Vatican nuncio to Damascus on Syria’s descent into hell

Vatican nuncio to Damascus on Syria’s descent into hell
by Paul Dakiki
Archbishop Mario Zenari comments on the Daraya massacre in to AsiaNews, with rebels and government trading accusations of responsibility. The Melkite bishop of Aleppo flees to Lebanon. Many Christians in Syria saved because of their religion. The conflict in Syria is not an “Arab Spring”, but far more complex, with “tragic and unimaginable” consequences.
Damascus (AsiaNews) – Each Syrian dawn brings with it a fresh list of deaths (real or imagined) and proclamations of victories (real or imagined). Yesterday the rebels celebrated their downing of a military helicopter in the district of Jobar in Damascus.

The government, for its part, claims to have brought Daraya under control. The rebels accuse the regular troops of having massacred at least 320 people, including women and children. Video footage – unverified – shows bloodied and burned bodies. The government accuses the terrorists of having carries out the massacre. UN Secretary General Ban Ki-moon has called for an independent inquiry into the slaughter. And as the Free Syrian Army seeks more support from the West, Assad continues to proclaim war against a “foreign conspiracy” which aims to change the balance of power in the region. Meanwhile, mounting evidence confirms the presence of al Qaeda fighters in Syria, who have carried out “66 operations”, half of them in Damascus alone, in the period since June.

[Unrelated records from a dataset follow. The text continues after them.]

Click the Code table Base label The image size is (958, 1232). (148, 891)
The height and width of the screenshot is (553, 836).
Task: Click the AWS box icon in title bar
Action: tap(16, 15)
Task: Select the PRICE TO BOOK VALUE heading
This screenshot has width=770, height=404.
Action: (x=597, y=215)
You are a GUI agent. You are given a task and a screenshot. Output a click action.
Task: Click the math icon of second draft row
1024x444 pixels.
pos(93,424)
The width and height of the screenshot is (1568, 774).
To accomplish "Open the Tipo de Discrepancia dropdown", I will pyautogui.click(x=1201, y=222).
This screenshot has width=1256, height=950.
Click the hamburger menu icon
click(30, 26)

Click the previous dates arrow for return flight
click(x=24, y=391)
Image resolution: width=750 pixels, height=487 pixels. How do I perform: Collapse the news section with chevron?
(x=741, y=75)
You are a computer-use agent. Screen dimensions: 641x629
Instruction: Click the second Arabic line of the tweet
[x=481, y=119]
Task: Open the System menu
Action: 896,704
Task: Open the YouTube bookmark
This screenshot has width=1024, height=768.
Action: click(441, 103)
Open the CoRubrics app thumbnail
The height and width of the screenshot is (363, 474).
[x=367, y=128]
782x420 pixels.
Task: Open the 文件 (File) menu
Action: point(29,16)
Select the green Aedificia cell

In this distressing situation, comes the news that the offices of the Greek-catholic bishop in Aleppo, Msgr. Jean-Clement Jeanbart, were looted. The bishop has fled to Lebanon. On all this, AsiaNews asked the opinion of Msgr. Mario Zenari, Apostolic Nuncio in Damascus.

Your Excellency, what can you tell us of the reports of killings and massacres?

In Syria things are bad, very bad. I used to think of this situation as a tunnel, at the end of which we would eventually see some light. But now I say that Syria is descending into hell and when you go that way, all hope of light can be lost. Of course, history is always in the hands of God and anything can happen and this descent can be slowed down.

My invitation to the Christian communities in Syria and abroad is this: the weapons are causing destruction and casualties. We must use the weapon of prayer. Just yesterday I spoke to a pastor who lives in Aleppo, alongside his faithful. And he said: I suggested to my faithful not to lose time in the evening watching television, but to meet and say the rosary for Syria.

The UN Security Council is divided. Yesterday France criticized Russia and China for their defense of Assad … The international community seems to be just standing by and watching, while fundamentalists gain ground and the Arab countries of the South make their moves…

The history of this conflict is full of gaffes and contradictions, made both by Syria and the international community. Even the ambassadors here in Damascus are beginning to realize that the analysis made before have all gone up in smoke: it is difficult to define the conflict, and all hypotheses are null and void.

In the beginning, the international community viewed the riots in Syria as another chapter in the Arab Spring, as something akin to what happened in Tunisia, Egypt or Libya. Instead Syria is something unique and they are playing with fire, in a complex conflict, with many delicate components. And there is the fear that the consequences will become even more tragic and unimaginable.

Excellence, are Christians seen as a target in this conflict? Many people wonder about the fate of Christians, but it is difficult to distinguish their fate from the collective fate of all Syrians.

We must not exploit easy sympathies and feelings, or talk about religious conflicts. The Christian community here suffers the same as everyone else. Indeed, I must say that in some cases, here and there, you’ll find that some violence – too easily branded as “confessional” – has its roots in family hatreds, past injustices, etc. ….

What about the thousands and thousands of cases in which precisely those who are Christian are saved? I tell people the facts and Christians stopped at checkpoints, by rebels or soldiers, are allowed to pass because they show their identity card on which their religion is registered. And maybe, in this same place these rebels or soldiers have killed other groups. The impression is that the media in the West are exploiting clichés. Caution should be exercised. What is important is that Christians work in Syria, along with other denominations, through our identity, by being committed to non-violence, human rights. The future will be what God wants, but it depends on us to build it.